The Hamvention Awards committee is pleased to announce the winners of the four Hamvention 2019 awards. Co-chairs Michael Kalter, W8CI, and Frank Beafore, WS8B, thanked all those who nominated a candidate. They also thanked the selection committee for its efforts, “This is done with much deliberation and thought within the awards team to judge the best of all the applications we receive.”

The Hamvention Awards event has been held since 1955. Over these years many amateurs have been honored for their dedication and selfless contributions to our avocation and to mankind.  An honors convocation will also be held on Saturday evening of the Hamvention weekend and a presentation of the award winners will be made to the general audience on Sunday afternoon prior to the prize award activity.

The Club of the Year will be honored for clearly demonstrating their involvement in varied aspects of Amateur Radio for the greater good of their community and/or their nation.

Club of the Year: Nashua Area Radio Society

The Nashua Area Radio Society (NARS) is an ARRL Special Service club in southern New Hampshire with a focus on mentoring and youth outreach to bring new amateurs into the hobby and help them to get on the air. More than 200 club members contribute to activities which include license class training, youth activities, on the air operating activities, and emergency communications training. A 501(c3) non-profit organization, the club has raised more than $8,000 to enable its Amateur Radio mentoring and outreach activities and programs.

NARS is committed to bringing new people, young and old into the amateur radio.  Technician, General and Extra classes are each taught twice yearly and have helped more 210 students earn a license or an upgrade with a success rate exceeding 90 percent. Club Field Day operations provide its members with ample opportunity to develop practical Emergency Communications skills, station building expertise, and develop on-air operating skills. In addition to monthly membership meetings, the club holds a monthly “Tech Night” where members provide hands-on training which helps new and experienced Amateurs to build stations, develop technical skills, and try new activities. Video from these sessions is professionally produced to provide a library of over 50 hours of Amateur Radio demonstrations and training.

┄┄┄┄┄┄

## INSTRUCTIONS FOR THE TASK
Return the stretch of the Hamvention awards announcement from "The Nashua Area" through "activities and programs.", word for word. The records have no connection to the text.

## PROVIDED MATERIAL
┄┄┄┄┄┄

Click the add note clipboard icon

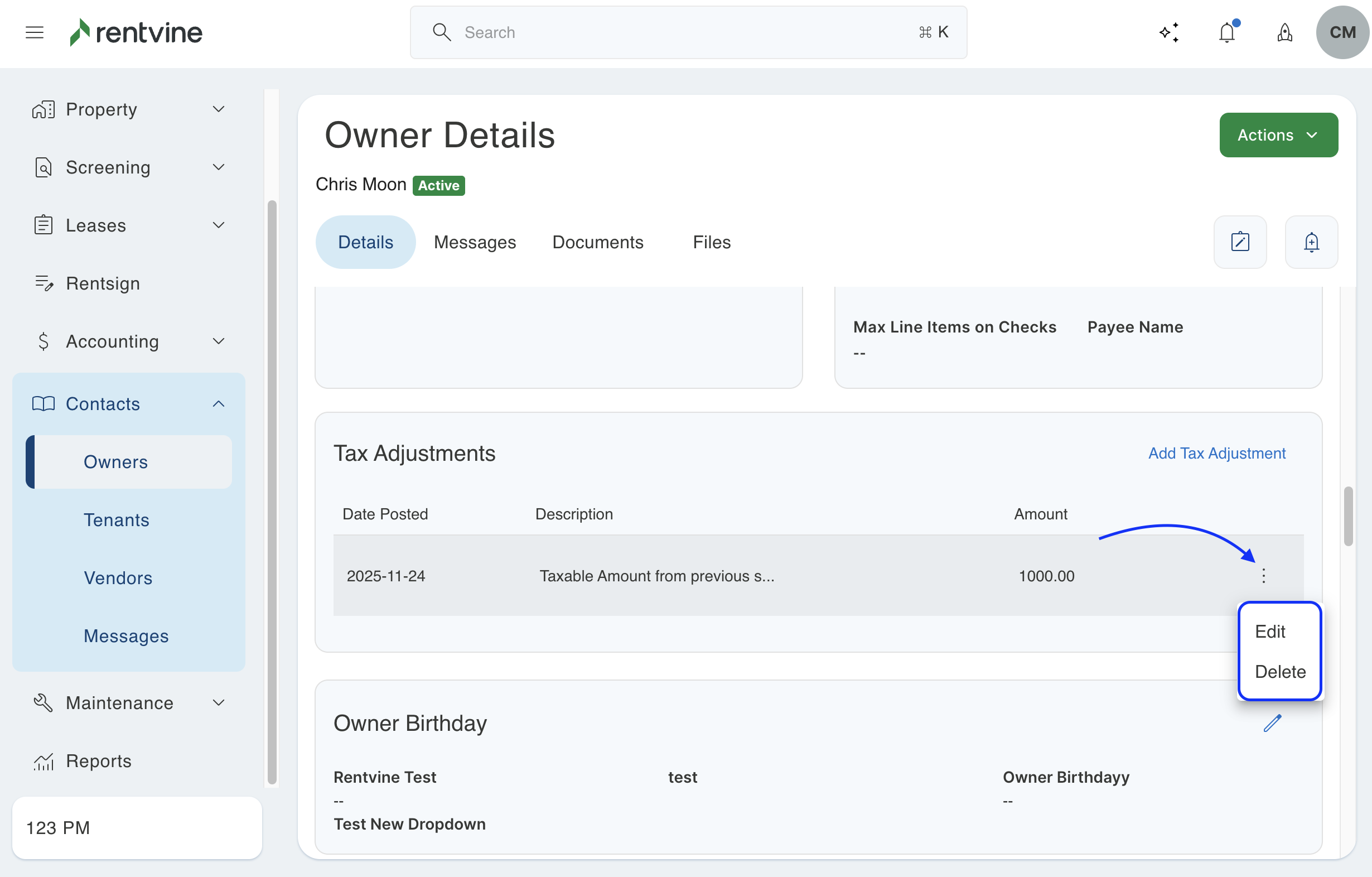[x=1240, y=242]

┄┄┄┄┄┄

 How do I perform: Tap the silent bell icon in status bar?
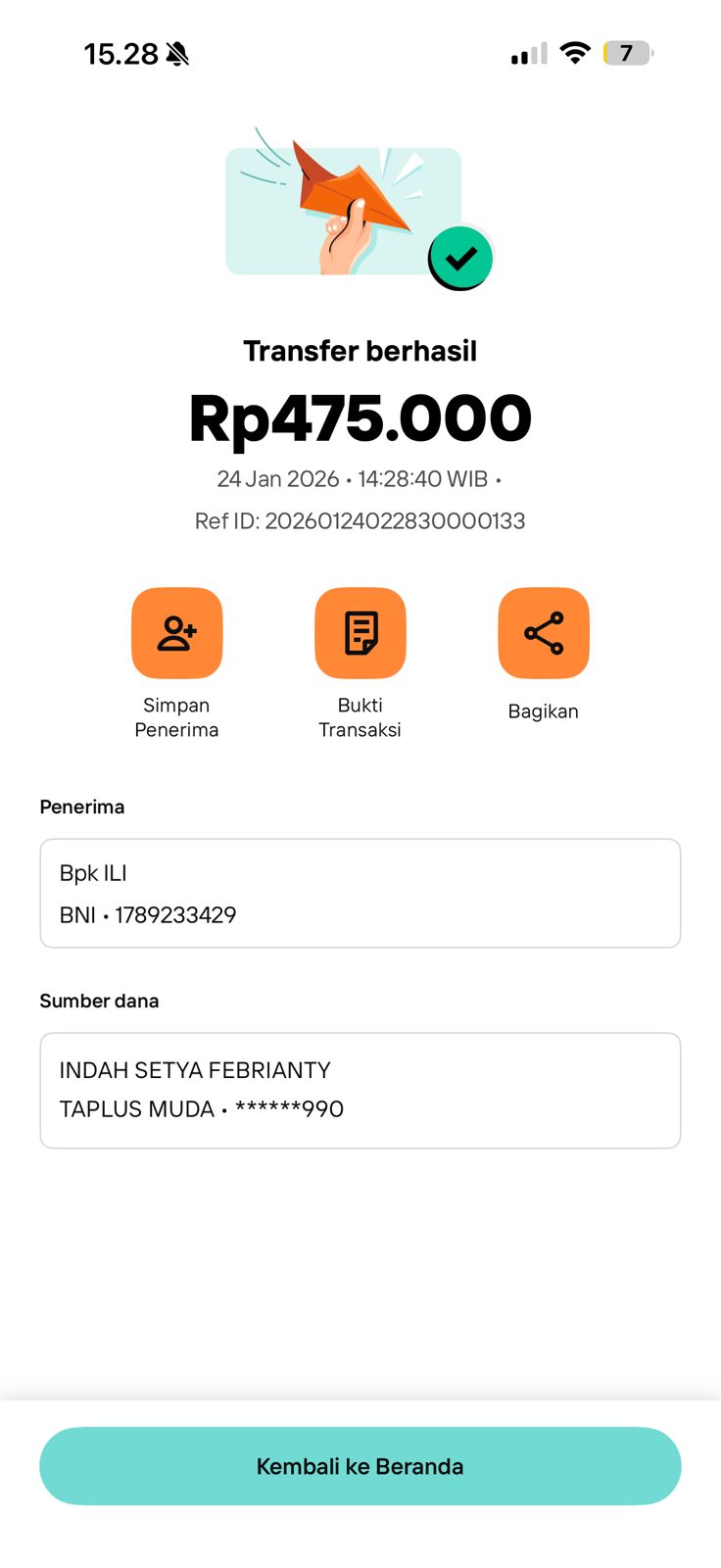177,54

┄┄┄┄┄┄

## TASK OUTPUT
The Nashua Area Radio Society (NARS) is an ARRL Special Service club in southern New Hampshire with a focus on mentoring and youth outreach to bring new amateurs into the hobby and help them to get on the air. More than 200 club members contribute to activities which include license class training, youth activities, on the air operating activities, and emergency communications training. A 501(c3) non-profit organization, the club has raised more than $8,000 to enable its Amateur Radio mentoring and outreach activities and programs.